Sandra Ferreira destacou ainda o envolvimento do Plano Nacional das Artes, através do trabalho dos curadores António Vaz e Paula Sofia Vaz, que ajudaram a criar pontes com o meio escolar e promover ações formativas no museu.
Obras inéditas e novas descobertas

A Mostra pretende assume-se como uma fidelização de públicos, aponta a responsável. Se na primeira fase o foco esteve sobretudo no retrato e no rigor técnico característico de Eduardo Malta, a nova etapa pretende revelar outras dimensões da sua obra.
“Se vieram à primeira fase e encontraram o Eduardo Malta mais virado para o retrato, na sua vertente mais clássica, agora esta segunda fase é diferente. Temos outro tipo de desenhos, outro tipo de pinturas, outro tipo de obras”, explicou Sandra Ferreira.
Entre as novidades estão trabalhos menos conhecidos do público, alguns ligados ao surrealismo, bem como peças inéditas.
“Até podemos encontrar obras que não são tão conhecidas como, por exemplo, na área do surrealismo. Portanto é uma novidade e temos aqui peças que podemos dizer que são inéditas para o público”, referiu.

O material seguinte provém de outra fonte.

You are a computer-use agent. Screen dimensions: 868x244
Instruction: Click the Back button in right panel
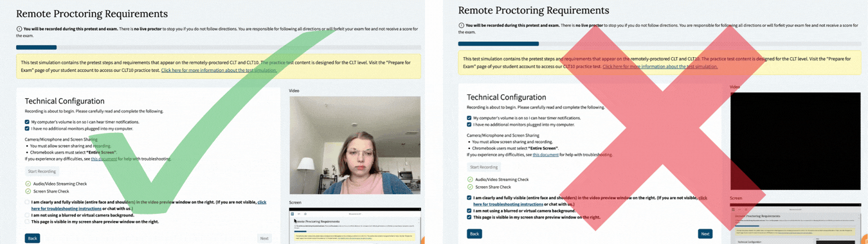(x=475, y=234)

A exposição inclui também uma coleção significativa de bibliografia e materiais ligados à atividade gráfica do artista, como notas e selos desenhados por Eduardo Malta.
Um pintor “de todos”

Para a coordenadora do museu, a atual redescoberta da obra do artista confirma a sua relevância cultural.
“O Eduardo Malta está na moda”, afirmou, destacando o apoio do Município da Covilhã ao projeto desde o início.

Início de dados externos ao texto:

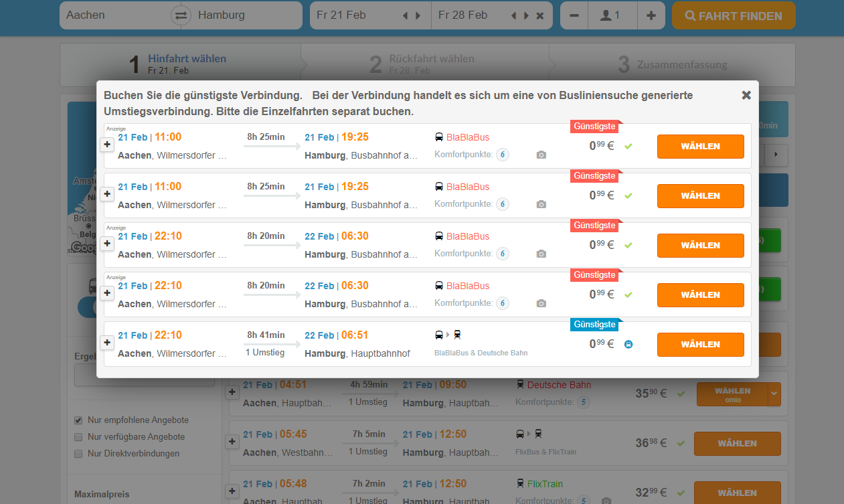Clear the Fr 28 Feb return date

“É muito importante para nós valorizar os filhos da terra, preservar a memória e a identidade. O Eduardo Malta tem uma característica muito especial: ele é de facto o pintor de todos, porque tanto pinta uma importante personalidade nacional ou internacional, como pinta uma simples mulher a fazer uma prática qualquer do seu quotidiano”. “É um pintor inclusivo e o nosso museu também é inclusivo, como todos bem sabem, portanto, ele é o pintor de todos e o Museu da Covilhã é um museu de todos e para todos”, sublinhou.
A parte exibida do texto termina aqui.